– Excellent, en effet, la gymnastique!


– Excellent, oui, mais voilà! Mes modestes ressources ne me permettant pas de me livrer exclusivement à ce sport, j’eus l’ingénieuse idée d’en vivre en l’enseignant… et je m’établis professeur de gymnastique.


– Ce n’est pas là une sotte combinaison, mais avez-vous réussi au moins?


– À Paris, non, trop de concurrence. Alors je suis venu ici, à Montpaillard.


– Est-ce que votre aspect, un peu… chétif, ne vous fait pas de tort auprès de votre clientèle?


– Pourquoi cela, monsieur le baron? Aucunement. Il n’est pas nécessaire pour être un bon professeur de gymnastique d’être personnellement un athlète, de même qu’on peut enseigner admirablement la comptabilité, sans être pour cela un grand négociant.


– Votre raisonnement est des plus justes, mon cher Fléchard.


– D’ailleurs, afin d’éviter le surmenage, le terrible surmenage, je recrute principalement mes élèves parmi les dames et les demoiselles. Quelques-unes sont devenues très fortes et même plus fortes que moi, ce qui, entre nous, ne constitue pas un record imbattable. Ainsi Mlle Arabella… Avez-vous vu Mlle Arabella au trapèze?


– Je l’ai aperçue, mais sans y prêter une grande attention.

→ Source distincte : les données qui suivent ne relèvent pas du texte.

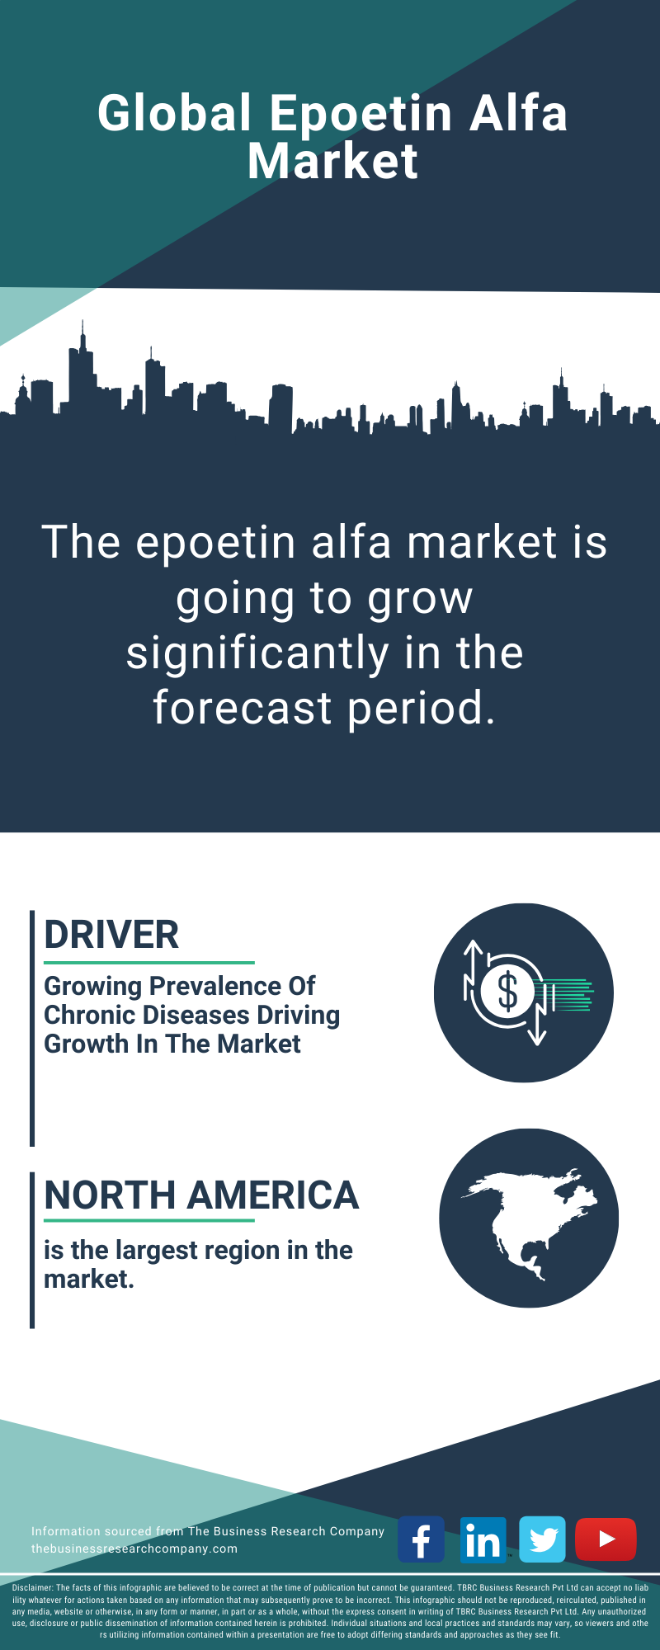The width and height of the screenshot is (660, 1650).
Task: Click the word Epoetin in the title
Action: click(361, 114)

– Vous avez eu tort, monsieur le baron. Mlle Arabella au trapèze, c’est l’incarnation de la Force et de la Grâce.


– Vous faites bien de me prévenir. La prochaine fois, je regarderai.


– Le spectacle en vaut la peine.


Et Fléchard répéta avec une sorte d’exaltation:


– Oui, monsieur le baron, l’incarnation de la Force et de la Grâce.


– Oh! Fléchard! sourit le baron. Quelle chaleur! Seriez-vous amoureux de votre élève, comme dans les romans?